Delen via


Op rollen gebaseerd toegangsbeheer configureren met Gegevenstoegangsbeleid

Het beheren van de toegang tot uw Azure Cache voor Redis-exemplaar is essentieel om ervoor te zorgen dat de juiste gebruikers toegang hebben tot de juiste set gegevens en opdrachten. In Redis versie 6 is de ACL (Access Control List ) geïntroduceerd. ACL beperkt welke gebruiker bepaalde opdrachten kan uitvoeren en de sleutels waartoe een gebruiker toegang heeft. U kunt bijvoorbeeld voorkomen dat specifieke gebruikers sleutels in de cache verwijderen met behulp van de DEL-opdracht .

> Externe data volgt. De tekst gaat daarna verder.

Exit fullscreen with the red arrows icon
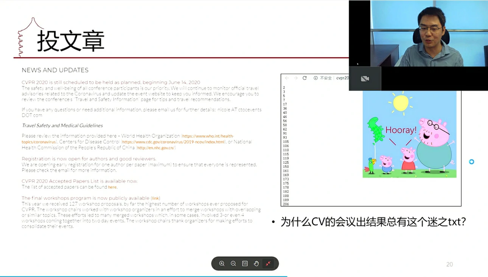The width and height of the screenshot is (488, 277). click(x=268, y=264)
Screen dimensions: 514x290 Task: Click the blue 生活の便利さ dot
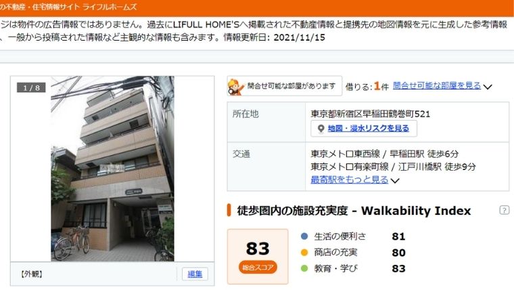pyautogui.click(x=304, y=236)
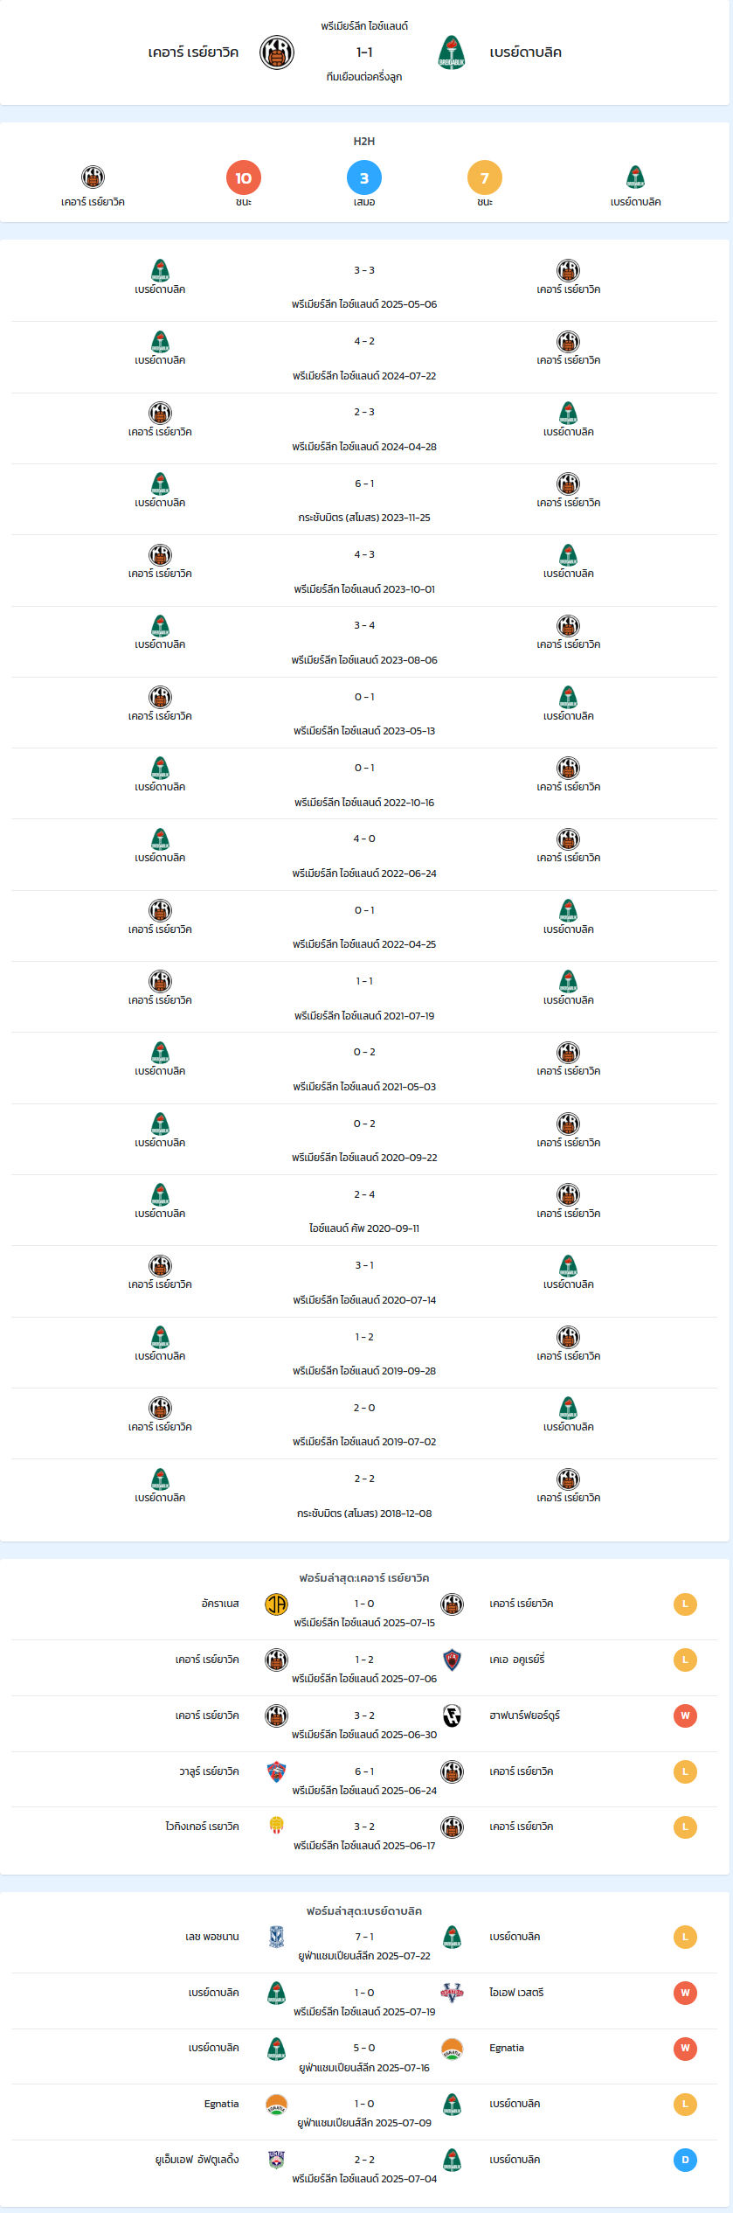Click the KR Reykjavik crest in match header

(277, 52)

Azure Cache voor Redis integreert deze ACL-functionaliteit nu met Microsoft Entra ID, zodat u uw Beleid voor gegevenstoegang kunt configureren voor de service-principal en beheerde identiteit van uw toepassing.

Azure Cache voor Redis biedt drie ingebouwde toegangsbeleidsregels: Gegevenseigenaar, Gegevensbijdrager en Gegevenslezer. Als het ingebouwde toegangsbeleid niet voldoet aan uw vereisten voor gegevensbescherming en isolatie, kunt u uw eigen aangepaste beleid voor gegevenstoegang maken en gebruiken, zoals beschreven in Aangepast beleid voor gegevenstoegang configureren.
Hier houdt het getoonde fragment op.